*What to produce:*
From the line containing "The height and" down to the final line of the entries below, return each line exactly and drop the pictures.

*The data:*
──────────
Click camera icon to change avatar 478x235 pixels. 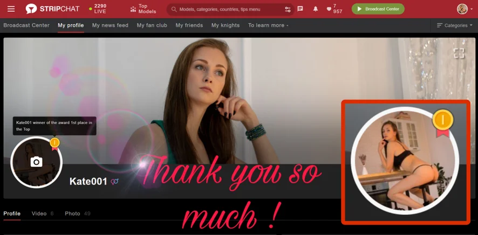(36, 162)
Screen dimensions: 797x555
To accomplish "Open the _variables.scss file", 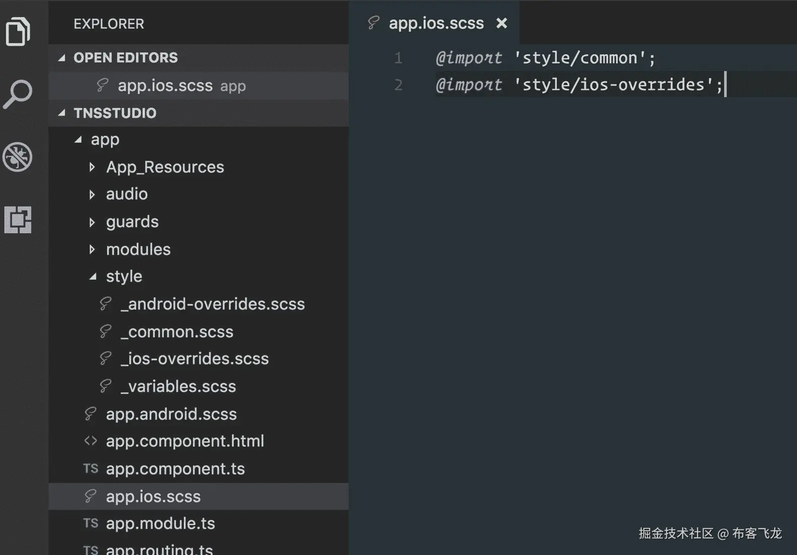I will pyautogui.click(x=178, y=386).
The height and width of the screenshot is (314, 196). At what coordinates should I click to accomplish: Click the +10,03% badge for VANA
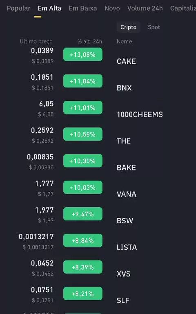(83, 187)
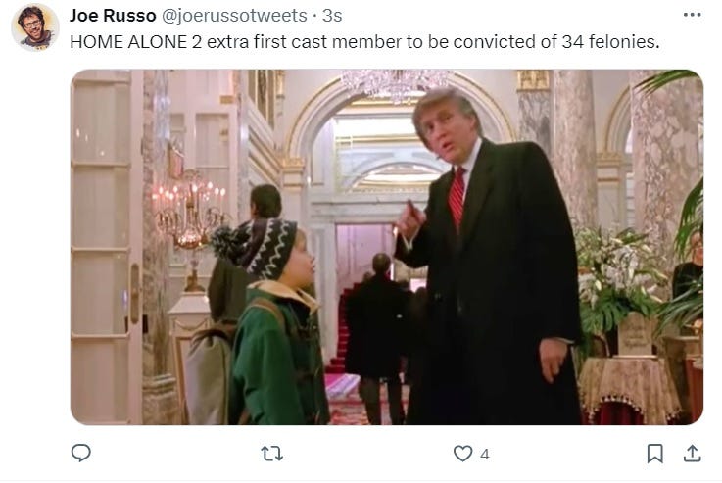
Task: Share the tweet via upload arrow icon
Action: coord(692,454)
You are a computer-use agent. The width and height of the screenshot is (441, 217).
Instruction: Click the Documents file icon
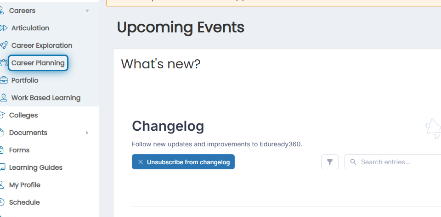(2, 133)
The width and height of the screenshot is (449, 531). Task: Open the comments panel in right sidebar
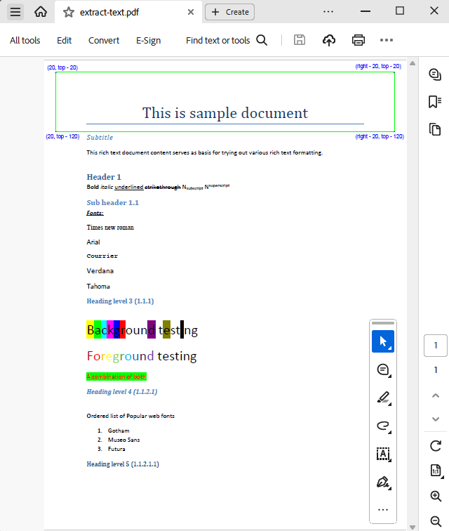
──────────
*Written response:*
The height and width of the screenshot is (314, 196). At what coordinates should I click to accomplish: Click the +10,03% badge for VANA
(83, 187)
Task: Share the tweet via upload arrow icon
Action: coord(692,454)
You are a computer-use agent. The width and height of the screenshot is (441, 217).
Instruction: Click the Documents file icon
(2, 133)
The width and height of the screenshot is (449, 531). Task: Open the comments panel in right sidebar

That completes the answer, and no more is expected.